The dispersion of Cr(III) cations in the interlayer spaces of the Mnt was carried out using an ion-exchange process, and the protocol was as follows: 1.4 g of bentonite was dispersed in deionized water, then the resulting mixture was stirred for 2 h at room temperature (solution A). Cr(III) nitrate solution (100 mL, 0.1 M) was prepared by adjusting the pH to avoid precipitation, and then the solution was added to solution A. After that, the Cr-bentonite material obtained was recovered by filtration, washed thoroughly with distilled water to remove excess unreacted Cr(III) cations, and dried at 70°C for 72 h. The amount of Cr-bentonite material was treated with NaBH₄ solution (100 mL, 4 M). The mixture was stirred for 2 h; the final Cr₂O₃NPs-bentonite product was filtered, washed, and dried overnight.

Catalytic Application

Bentonite, Cr-bentonite, and Cr₂O₃NPs-bentonite were evaluated first in order to choose the best catalyst from among them. The catalytic reduction of CR dye in the presence of NaBH₄ was carried out under the following conditions: 0.034 g of each catalyst, 0.05 M NaBH₄, and 0.06 mM of CR, no solution pH adjustment was made, and the reduction of CR dye was measured in situ by UV–Vis spectroscopy. Firstly, 2.5 mL of CR dye solution was added to 1.5 mL of freshly prepared NaBH₄. This solution was transferred to a quartz cuvette to which an amount of catalyst was also added. This system was then loaded into the UV–Vis spectrophotometer and the program was set to scan the sample every 30 s. Afterward, two parameters that affected the catalytic reduction, namely the dose of the catalyst (0.014–0.034 g) and the initial dye concentration (0.06–0.12 mM) were assessed. An adsorption test (dye + catalyst) and a test without catalyst (NaBH₄ + dye) were also realized. The kinetics of catalytic dye reduction was investigated by applying the pseudo-first order rate law (Eq. 1 and 2). The percentage degradation of CR dye was also established by using Eq. 3.
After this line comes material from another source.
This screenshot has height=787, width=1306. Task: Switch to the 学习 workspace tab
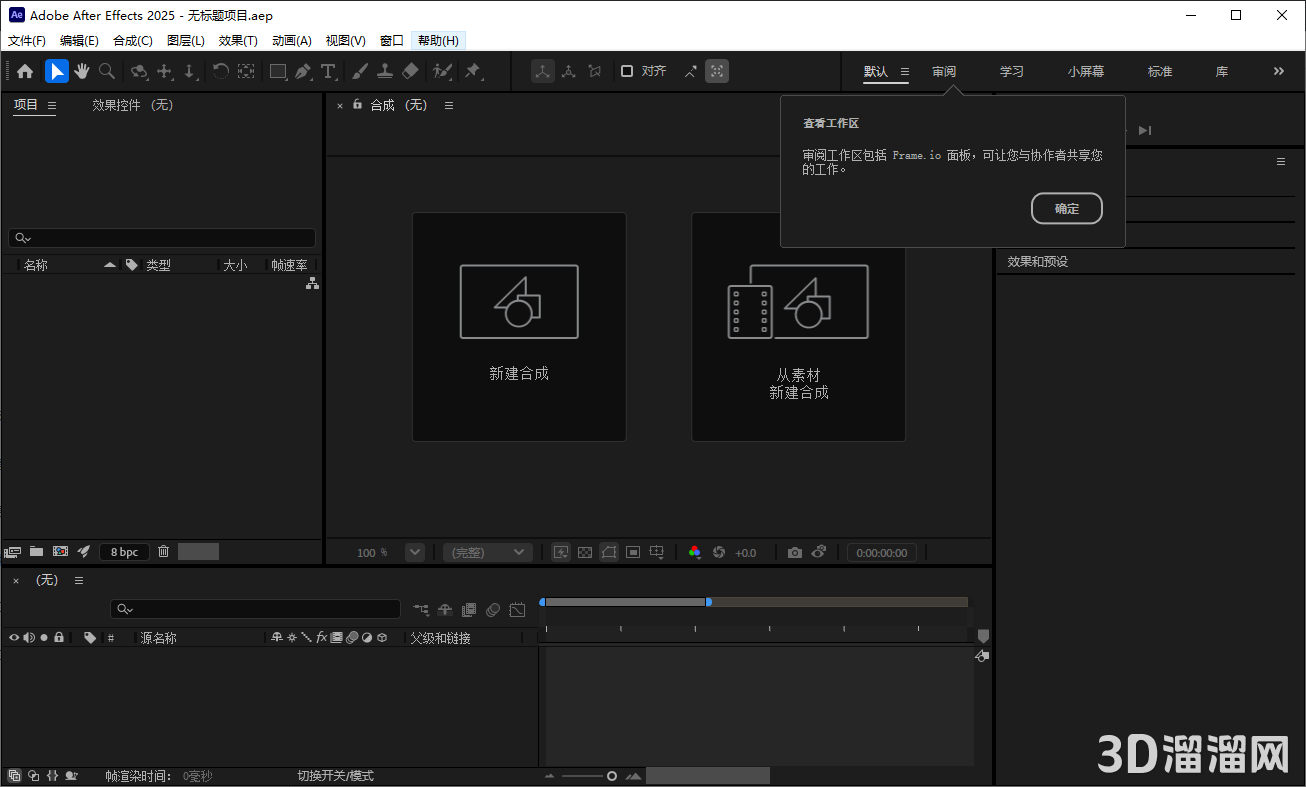click(1010, 71)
(1) $\frac{d{A}_t}{\mathrm{dt}}={-k_{\mathrm{app}}A}_t$

(2) $\ln \left(\frac{A_t}{A_0}\right)=-k_{\mathrm{app}}t$

where k_app (s⁻¹) is the rate constant, A _t is the absorbance at time t, and A ₀ is the initial absorbance of the CR dye.
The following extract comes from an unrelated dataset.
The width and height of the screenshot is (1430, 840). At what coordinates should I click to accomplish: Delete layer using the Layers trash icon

(3) $\mathrm{Percentage}\mathrm{of}\mathrm{conversion}\mathrm{of}\mathrm{CR}(\%)=\frac{A_0-A_t}{A_0}\times 100$

Statistical Analysis

The residual sum of squares (RSS, Eq. 4) measures the accuracy of a regression model. The smaller the residual sum of squares, the better the model fits the data; the greater the residual sum of squares, the less well the model fits the data (Marquardt, Reference Marquardt1963).

(4) $\mathrm{RSS}=\sum _{i=1}^n{{(y}_i-{\mathrm{fx}}_i)}^2$

XRD

The structural properties of all prepared samples were examined by XRD analysis. The XRD patterns of bentonite, Cr-bentonite, and Cr₂O₃NPs-bentonite samples (Fig. 2) clearly showed a crystalline structure similar to that of pure Mnt, as described in previous studies, which was confirmed by the presence of reflections (001), (100), (110), and (210) corresponding to Mnt (Cheng et al., Reference Cheng, Zhang, Xie, Chen and Li2013). The XRD pattern exhibited the characteristics (001) peak of Mnt at 6.437°2θ, d ₀₀₁ = 1.372 nm. In addition, the diffraction peaks related to quartz, illite, calcite, and K-feldspar impurities were also observed. After the ion-exchange process, the (001) reflection shifted to a lower angle, giving a d-spacing of 1.423 nm, which was attributed to the species with a smaller ionic radius being replaced by the species with a larger ionic radius, indicating successful intercalation of Cr(III) cations in the interlayer spaces of montmorillonite. After the chemical treatment using NaBH₄ the d-spacing was then increased to 1.538 nm. This was probably due to the agglomeration of chromium oxide species on the surface of the bentonite. The characteristic peaks for chromium oxide (at 24.73, 32.62, 35.30, 39.74, 41.64, 45.35, 50.28, 54.89, 59.16, and 73.27°2θ, corresponding to the (012), (104), (110), (113), (202), (024), (116), (214), (300), and (101) planes (Almontasser & Parveen, Reference Almontasser and Parveen2020; Khan et al., Reference Khan, Shahid, Hanif, Almoallim, Alharbi and Sellami2021), respectively, were observed with low intensities, indicating that the Cr₂O₃NPs were highly dispersed on the bentonite support. This result implies the formation of the rhombohedral structure of chromium in the interlayer spaces of bentonite. By using the Scherrer equation (Eq. 5) (Patterson, Reference Patterson1939), the average particle diameter was calculated and found to be between 35 and 40 nm.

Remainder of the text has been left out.